▸ **RECORDS SHOWN**
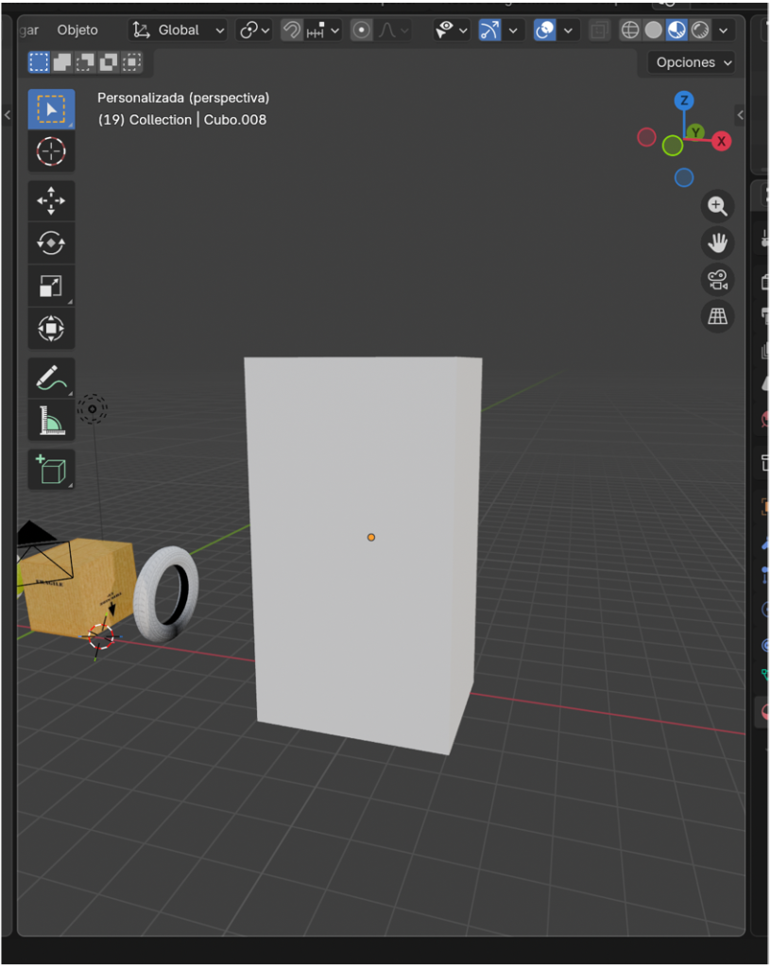This screenshot has height=968, width=771.
Task: Open the Objeto menu
Action: click(77, 29)
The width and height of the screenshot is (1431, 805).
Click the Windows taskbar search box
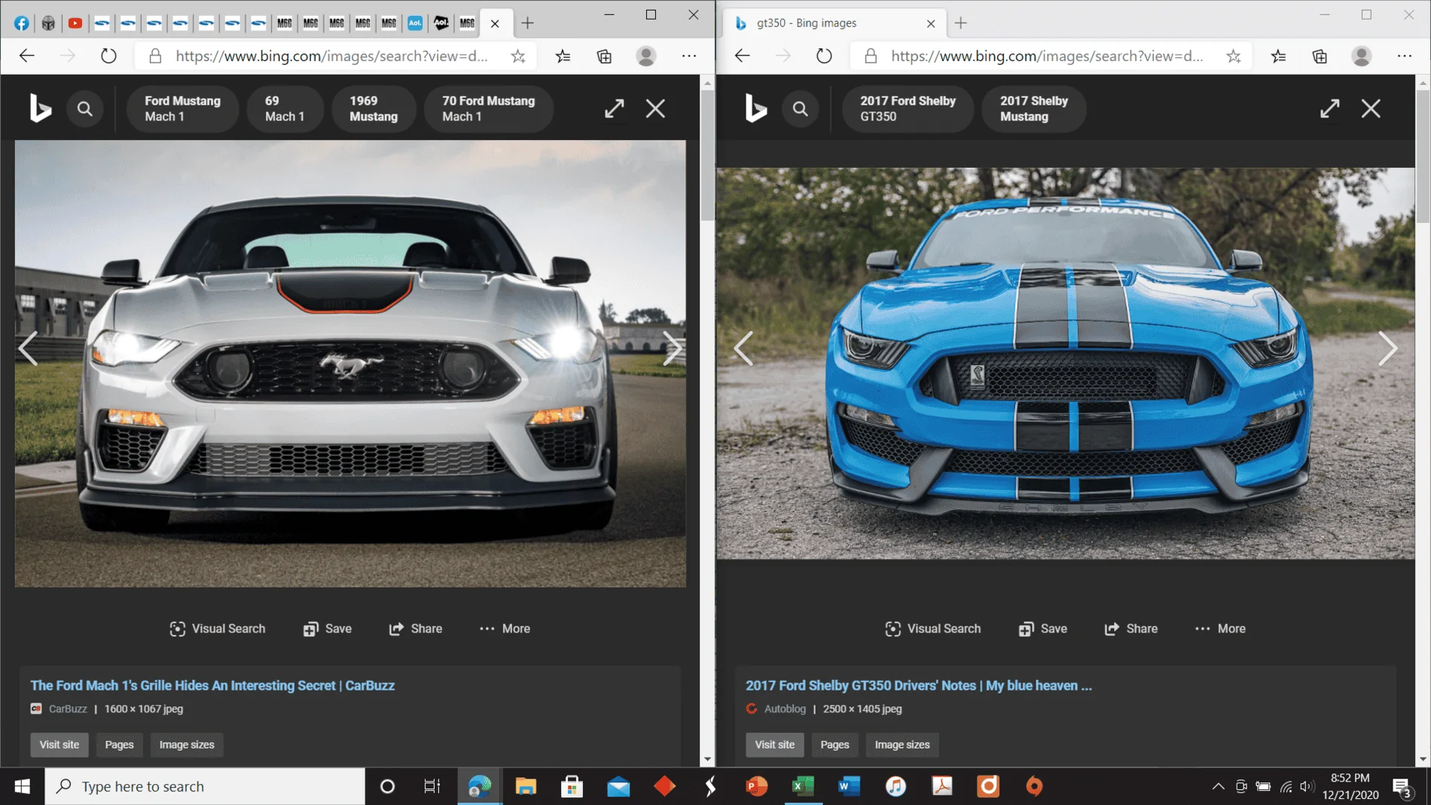pos(205,786)
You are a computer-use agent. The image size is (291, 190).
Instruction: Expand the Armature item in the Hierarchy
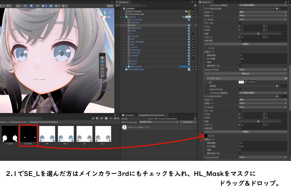pyautogui.click(x=126, y=22)
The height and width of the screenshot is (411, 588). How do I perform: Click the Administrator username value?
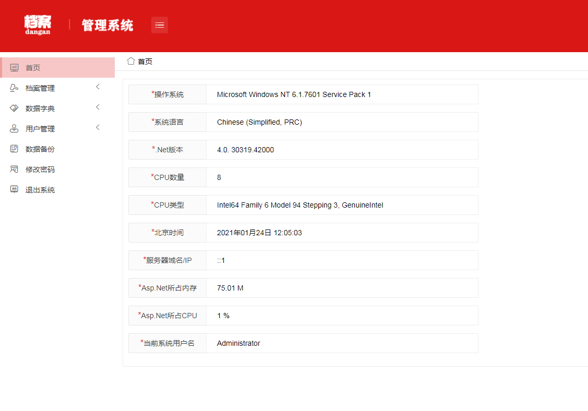342,343
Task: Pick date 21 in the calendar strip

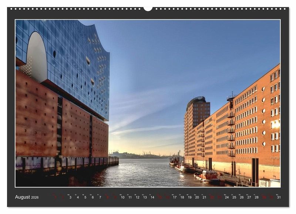Action: click(204, 197)
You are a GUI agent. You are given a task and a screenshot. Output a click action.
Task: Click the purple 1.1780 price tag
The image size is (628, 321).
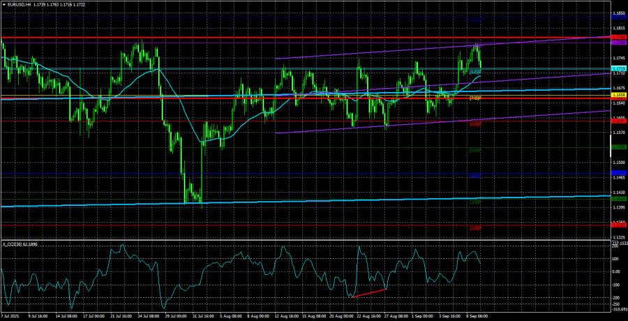tap(618, 43)
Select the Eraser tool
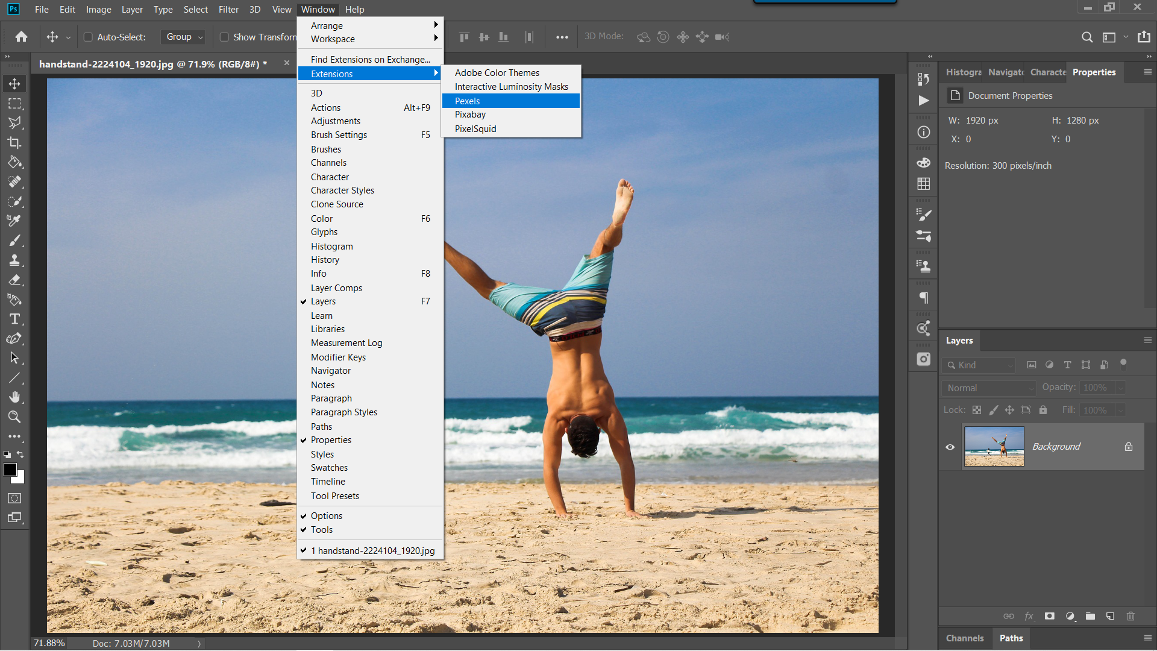1157x651 pixels. tap(14, 280)
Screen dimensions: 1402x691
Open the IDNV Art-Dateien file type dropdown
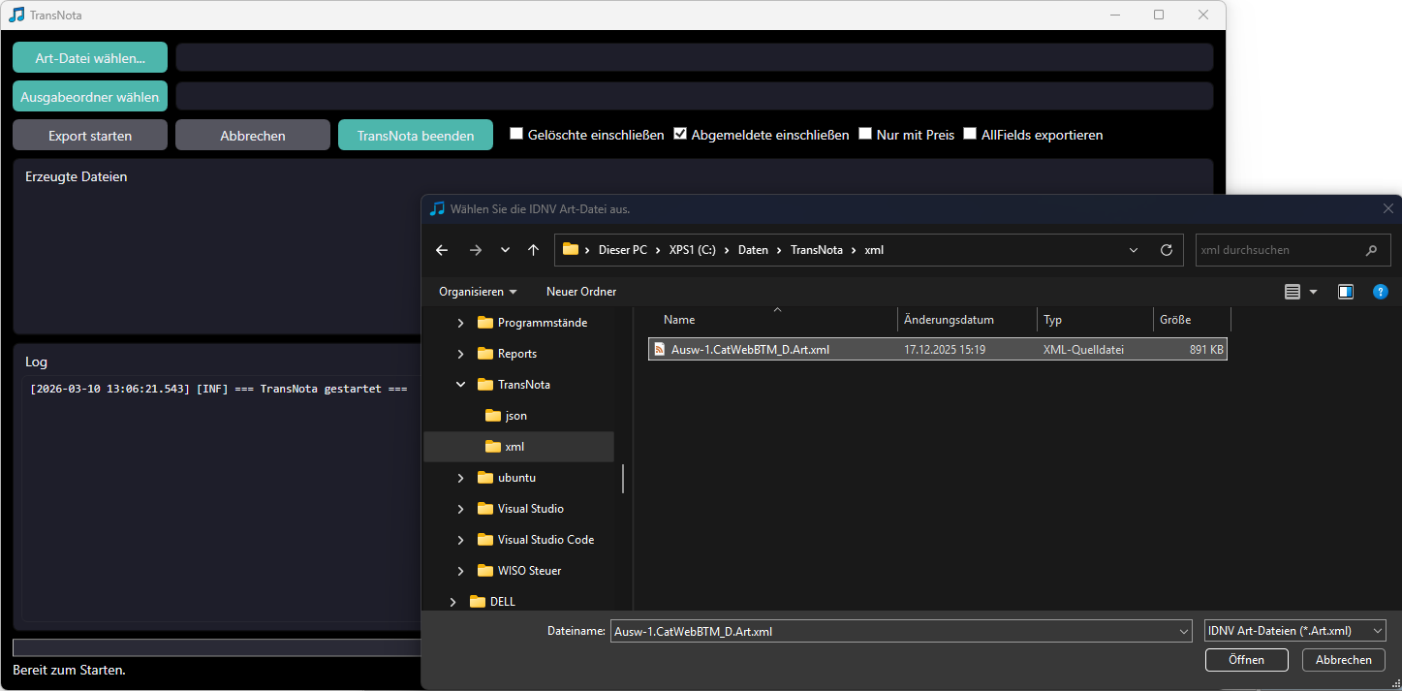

▸ **EXERCISE REQUIREMENTS**
Skip the pictures and retype exactly the lines from the one that contains "Instruction: Expand the" to the last line of the records.

▸ **SOLUTION TO THE EXERCISE**
Instruction: Expand the Armature item in the Hierarchy
pyautogui.click(x=126, y=22)
The height and width of the screenshot is (411, 588). How do I perform: Click the Administrator username value?
342,343
Task: Pick date 21 in the calendar strip

Action: click(204, 197)
You are a GUI agent. You are given a task and a screenshot. Output a click action.
Task: Click the purple 1.1780 price tag
The image size is (628, 321).
tap(618, 43)
Select the Eraser tool
1157x651 pixels. tap(14, 280)
Screen dimensions: 1402x691
Open the IDNV Art-Dateien file type dropdown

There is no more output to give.